*WRITTEN PROBLEM:* Duplicate the entries between the line holding "1568x521 pixels." and the line holding "click(x=79, y=268)", inclusive.

*AVAILABLE DATA:*
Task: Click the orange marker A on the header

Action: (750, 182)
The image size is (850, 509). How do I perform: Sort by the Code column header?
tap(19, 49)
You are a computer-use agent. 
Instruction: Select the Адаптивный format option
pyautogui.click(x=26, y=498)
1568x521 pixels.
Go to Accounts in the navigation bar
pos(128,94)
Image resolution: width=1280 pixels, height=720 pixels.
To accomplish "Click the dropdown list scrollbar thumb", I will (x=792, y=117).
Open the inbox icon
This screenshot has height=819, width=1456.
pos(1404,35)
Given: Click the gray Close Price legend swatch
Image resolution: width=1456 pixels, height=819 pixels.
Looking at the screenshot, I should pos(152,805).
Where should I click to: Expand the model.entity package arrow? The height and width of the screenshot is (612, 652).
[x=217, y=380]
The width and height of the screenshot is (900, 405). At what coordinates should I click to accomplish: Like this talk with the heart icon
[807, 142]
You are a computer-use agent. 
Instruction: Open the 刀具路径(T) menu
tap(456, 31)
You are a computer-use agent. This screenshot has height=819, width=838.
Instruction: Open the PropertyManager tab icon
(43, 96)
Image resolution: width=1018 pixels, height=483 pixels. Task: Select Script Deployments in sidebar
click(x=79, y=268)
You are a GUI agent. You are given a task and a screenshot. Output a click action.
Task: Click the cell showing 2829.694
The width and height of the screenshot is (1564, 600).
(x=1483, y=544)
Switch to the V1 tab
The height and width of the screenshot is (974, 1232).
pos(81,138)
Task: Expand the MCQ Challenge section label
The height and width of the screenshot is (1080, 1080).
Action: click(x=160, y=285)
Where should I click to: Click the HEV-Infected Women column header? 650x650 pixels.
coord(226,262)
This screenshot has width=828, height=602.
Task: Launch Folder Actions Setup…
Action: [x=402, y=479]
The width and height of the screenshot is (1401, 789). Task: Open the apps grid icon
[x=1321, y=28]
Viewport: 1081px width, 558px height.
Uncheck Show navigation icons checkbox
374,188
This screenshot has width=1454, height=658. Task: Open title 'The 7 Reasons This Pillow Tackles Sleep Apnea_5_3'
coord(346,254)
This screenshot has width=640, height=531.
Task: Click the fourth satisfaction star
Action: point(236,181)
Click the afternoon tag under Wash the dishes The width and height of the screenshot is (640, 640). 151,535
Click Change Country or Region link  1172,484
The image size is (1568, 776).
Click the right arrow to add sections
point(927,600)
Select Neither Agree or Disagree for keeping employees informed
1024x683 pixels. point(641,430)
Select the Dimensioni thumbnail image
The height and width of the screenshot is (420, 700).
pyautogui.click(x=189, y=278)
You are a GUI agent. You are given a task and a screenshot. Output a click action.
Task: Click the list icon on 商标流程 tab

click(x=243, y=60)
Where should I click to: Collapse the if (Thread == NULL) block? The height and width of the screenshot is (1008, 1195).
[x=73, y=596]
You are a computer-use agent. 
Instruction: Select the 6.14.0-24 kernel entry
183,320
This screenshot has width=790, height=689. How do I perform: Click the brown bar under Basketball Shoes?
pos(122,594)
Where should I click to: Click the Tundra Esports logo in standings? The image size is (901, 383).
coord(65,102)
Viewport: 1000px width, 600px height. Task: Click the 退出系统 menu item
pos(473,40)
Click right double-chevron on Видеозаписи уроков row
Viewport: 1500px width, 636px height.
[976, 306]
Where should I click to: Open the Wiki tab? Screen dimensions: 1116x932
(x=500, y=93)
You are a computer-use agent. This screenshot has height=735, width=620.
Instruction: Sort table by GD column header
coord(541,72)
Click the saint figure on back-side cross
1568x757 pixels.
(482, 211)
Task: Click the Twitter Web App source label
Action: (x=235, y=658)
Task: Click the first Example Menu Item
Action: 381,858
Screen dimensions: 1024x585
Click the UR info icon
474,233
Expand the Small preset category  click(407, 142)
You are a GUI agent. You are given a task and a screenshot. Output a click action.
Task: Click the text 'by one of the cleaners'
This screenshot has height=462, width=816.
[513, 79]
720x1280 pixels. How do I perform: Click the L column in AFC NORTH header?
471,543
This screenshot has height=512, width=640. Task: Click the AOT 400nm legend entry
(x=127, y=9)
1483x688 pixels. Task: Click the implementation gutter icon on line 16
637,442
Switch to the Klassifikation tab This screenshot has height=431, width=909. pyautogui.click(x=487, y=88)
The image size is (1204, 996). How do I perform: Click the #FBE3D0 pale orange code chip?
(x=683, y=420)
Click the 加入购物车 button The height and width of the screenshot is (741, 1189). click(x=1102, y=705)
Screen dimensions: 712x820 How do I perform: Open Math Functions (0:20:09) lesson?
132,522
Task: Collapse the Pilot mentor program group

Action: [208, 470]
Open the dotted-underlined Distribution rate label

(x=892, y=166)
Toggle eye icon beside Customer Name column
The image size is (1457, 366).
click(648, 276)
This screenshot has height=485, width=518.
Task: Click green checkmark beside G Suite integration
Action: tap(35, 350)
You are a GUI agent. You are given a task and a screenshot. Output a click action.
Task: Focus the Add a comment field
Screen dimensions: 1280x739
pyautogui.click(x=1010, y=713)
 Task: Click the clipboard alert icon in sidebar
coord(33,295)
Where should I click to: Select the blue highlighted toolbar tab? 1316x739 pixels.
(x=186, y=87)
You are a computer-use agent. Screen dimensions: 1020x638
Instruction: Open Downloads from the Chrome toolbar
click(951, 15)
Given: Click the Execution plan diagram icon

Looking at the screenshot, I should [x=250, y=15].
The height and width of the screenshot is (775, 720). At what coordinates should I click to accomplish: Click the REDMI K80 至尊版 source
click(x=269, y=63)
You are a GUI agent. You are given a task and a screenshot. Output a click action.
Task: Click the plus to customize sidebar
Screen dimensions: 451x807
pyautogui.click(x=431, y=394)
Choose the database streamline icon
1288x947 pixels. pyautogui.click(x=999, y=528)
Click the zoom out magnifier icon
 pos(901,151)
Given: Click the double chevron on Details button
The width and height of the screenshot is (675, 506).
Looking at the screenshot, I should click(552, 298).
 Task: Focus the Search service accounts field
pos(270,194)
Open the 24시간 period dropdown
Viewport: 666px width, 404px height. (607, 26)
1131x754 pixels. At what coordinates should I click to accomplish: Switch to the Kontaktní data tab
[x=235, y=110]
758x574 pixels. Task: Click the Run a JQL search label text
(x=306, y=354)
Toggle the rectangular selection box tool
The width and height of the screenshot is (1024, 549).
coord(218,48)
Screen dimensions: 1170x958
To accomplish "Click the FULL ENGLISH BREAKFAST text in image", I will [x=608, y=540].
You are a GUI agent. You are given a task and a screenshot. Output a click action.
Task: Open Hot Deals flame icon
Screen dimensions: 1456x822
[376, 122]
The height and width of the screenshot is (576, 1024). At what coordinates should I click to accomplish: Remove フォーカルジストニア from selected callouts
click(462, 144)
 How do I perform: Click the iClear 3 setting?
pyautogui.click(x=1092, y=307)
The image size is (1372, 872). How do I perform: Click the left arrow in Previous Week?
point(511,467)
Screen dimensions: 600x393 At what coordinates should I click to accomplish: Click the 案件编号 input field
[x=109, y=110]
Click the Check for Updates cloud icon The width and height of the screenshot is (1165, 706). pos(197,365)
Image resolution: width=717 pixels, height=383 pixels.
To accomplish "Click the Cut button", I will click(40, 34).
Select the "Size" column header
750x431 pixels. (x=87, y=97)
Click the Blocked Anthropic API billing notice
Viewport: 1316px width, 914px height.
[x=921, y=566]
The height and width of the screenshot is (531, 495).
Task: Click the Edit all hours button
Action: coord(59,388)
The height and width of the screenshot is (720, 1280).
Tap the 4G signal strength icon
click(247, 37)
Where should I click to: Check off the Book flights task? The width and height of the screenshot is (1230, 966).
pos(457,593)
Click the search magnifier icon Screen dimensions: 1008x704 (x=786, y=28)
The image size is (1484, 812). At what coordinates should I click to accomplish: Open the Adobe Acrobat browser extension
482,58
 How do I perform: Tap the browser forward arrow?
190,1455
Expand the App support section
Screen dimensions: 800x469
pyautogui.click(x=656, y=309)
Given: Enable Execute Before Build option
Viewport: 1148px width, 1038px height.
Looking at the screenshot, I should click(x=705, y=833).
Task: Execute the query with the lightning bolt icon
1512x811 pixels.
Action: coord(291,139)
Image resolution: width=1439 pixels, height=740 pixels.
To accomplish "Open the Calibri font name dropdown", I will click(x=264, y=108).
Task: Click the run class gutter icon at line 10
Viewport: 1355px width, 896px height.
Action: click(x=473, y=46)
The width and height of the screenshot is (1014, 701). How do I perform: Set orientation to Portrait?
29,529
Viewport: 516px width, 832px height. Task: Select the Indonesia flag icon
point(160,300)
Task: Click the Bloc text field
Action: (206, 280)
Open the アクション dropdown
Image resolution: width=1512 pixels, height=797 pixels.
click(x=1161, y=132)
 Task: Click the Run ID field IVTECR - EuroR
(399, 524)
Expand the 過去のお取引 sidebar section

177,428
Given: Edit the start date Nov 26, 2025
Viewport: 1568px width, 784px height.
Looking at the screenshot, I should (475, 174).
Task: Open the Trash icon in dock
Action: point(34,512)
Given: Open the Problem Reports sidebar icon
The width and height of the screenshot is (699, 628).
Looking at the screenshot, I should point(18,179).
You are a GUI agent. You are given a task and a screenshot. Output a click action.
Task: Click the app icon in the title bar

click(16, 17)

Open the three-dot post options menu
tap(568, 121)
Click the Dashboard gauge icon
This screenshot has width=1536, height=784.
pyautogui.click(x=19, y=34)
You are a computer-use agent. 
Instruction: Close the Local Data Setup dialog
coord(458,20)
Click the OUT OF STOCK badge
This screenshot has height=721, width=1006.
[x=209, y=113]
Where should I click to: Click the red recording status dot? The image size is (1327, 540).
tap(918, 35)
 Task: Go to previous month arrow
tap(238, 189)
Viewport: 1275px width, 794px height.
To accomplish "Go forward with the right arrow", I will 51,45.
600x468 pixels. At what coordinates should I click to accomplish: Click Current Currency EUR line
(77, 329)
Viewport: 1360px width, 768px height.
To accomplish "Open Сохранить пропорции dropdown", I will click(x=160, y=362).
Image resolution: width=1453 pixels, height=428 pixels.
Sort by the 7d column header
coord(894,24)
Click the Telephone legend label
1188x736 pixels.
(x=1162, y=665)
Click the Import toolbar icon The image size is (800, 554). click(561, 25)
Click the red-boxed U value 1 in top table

*SOLUTION TO THIS TASK:*
1568x521 pixels.
Go to Accounts in the navigation bar
pos(128,94)
Image resolution: width=1280 pixels, height=720 pixels.
To accomplish "Click the dropdown list scrollbar thumb", I will (x=792, y=117).
Open the inbox icon
This screenshot has height=819, width=1456.
pos(1404,35)
Given: Click the gray Close Price legend swatch
Image resolution: width=1456 pixels, height=819 pixels.
Looking at the screenshot, I should pos(152,805).
Where should I click to: Expand the model.entity package arrow? The height and width of the screenshot is (612, 652).
[x=217, y=380]
The width and height of the screenshot is (900, 405). At what coordinates should I click to accomplish: Like this talk with the heart icon
[807, 142]
You are a computer-use agent. 
Instruction: Open the 刀具路径(T) menu
tap(456, 31)
You are a computer-use agent. This screenshot has height=819, width=838.
Instruction: Open the PropertyManager tab icon
(43, 96)
Image resolution: width=1018 pixels, height=483 pixels. Task: Select Script Deployments in sidebar
click(x=79, y=268)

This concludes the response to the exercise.